Lundi prochain se tiendra, dans l’est de la Libye, une session de la Chambre des représentants (HoR) d’Aguila Salah. Les députés procèderont au vote de confiance envers le nouveau gouvernement. Fathi Bachagha, nommé Premier ministre par le HoR le 10 février, vient de dévoiler sa liste ministérielle.
Et si les puissances occidentales sont aujourd’hui concentrées sur le dossier ukrainien, certains pays africains se focalisent toujours sur la Libye. La désignation, en tant que Premier ministre de Fathi Bachagha, a été appuyée par l’Egypte.
Face au clan Bachagha, à Tripoli, le Premier ministre sortant, Abdel Hamid Dbeibah, ne compte toujours pas lâcher. Au-delà du fait de s’accrocher à son poste, Dbeibah tente aujourd’hui de s’opposer à une prolongation de la transition libyenne, qui pourrait durer jusqu’à 14 mois supplémentaires. Le Premier ministre sortant tente également d’affaiblir Khalifa Haftar, allié de Bachagha et de Salah, et chef militaire de l’est libyen, accusé de crimes de guerre.

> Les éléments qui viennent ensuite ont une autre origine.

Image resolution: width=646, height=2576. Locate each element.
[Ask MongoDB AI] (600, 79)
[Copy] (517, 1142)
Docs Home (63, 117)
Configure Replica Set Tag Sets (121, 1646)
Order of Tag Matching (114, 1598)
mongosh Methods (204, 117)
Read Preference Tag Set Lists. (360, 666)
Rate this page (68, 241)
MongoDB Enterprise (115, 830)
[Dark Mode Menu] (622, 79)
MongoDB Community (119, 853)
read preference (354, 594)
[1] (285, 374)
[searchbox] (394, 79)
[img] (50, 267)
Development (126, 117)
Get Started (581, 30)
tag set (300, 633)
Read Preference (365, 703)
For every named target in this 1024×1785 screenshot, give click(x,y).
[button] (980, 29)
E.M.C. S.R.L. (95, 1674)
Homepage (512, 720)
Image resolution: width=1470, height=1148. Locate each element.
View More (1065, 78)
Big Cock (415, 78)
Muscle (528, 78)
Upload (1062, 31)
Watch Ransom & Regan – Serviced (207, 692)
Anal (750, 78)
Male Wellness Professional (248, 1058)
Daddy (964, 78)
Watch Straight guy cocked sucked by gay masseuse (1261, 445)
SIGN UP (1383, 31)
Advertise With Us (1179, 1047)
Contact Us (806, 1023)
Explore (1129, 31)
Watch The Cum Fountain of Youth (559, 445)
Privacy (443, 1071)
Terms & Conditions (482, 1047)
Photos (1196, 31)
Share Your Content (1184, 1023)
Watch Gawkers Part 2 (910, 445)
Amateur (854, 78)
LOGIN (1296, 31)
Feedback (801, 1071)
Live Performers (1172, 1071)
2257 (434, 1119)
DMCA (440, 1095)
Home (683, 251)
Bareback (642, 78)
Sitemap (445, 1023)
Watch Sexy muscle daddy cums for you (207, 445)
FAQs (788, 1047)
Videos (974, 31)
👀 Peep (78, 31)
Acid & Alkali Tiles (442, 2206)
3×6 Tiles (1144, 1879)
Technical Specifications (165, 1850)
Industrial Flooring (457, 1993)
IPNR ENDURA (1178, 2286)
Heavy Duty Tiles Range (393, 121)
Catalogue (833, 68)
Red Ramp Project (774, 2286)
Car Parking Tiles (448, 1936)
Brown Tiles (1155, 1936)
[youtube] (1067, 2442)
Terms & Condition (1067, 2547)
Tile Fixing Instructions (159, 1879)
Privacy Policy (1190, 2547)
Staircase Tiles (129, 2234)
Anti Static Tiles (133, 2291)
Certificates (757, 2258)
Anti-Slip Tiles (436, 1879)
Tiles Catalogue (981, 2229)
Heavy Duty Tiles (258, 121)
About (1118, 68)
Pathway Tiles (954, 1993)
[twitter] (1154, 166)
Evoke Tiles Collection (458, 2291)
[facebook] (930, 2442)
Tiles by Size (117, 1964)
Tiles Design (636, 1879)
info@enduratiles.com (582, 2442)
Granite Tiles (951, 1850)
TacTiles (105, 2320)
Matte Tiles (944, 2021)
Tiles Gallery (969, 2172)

Après le vote du parlement, qui lui sera sans aucun doute favorable, Fathi Bachagha devra être offensif. Il a, d’ores et déjà, préparé le terrain en obtenant des soutiens militaires dans la Tripolitaine. Il a avec lui, notamment, la force policière Stabilization Support Appartus, qui fait office de garde-côtes et de gendarmerie dans l’ouest libyen. Mais également les deux puissantes brigades Nawasi de Mustapha Gaddour et Ghneiwa, du puissant homme d’affaires Abdel Ghani al-Kikli.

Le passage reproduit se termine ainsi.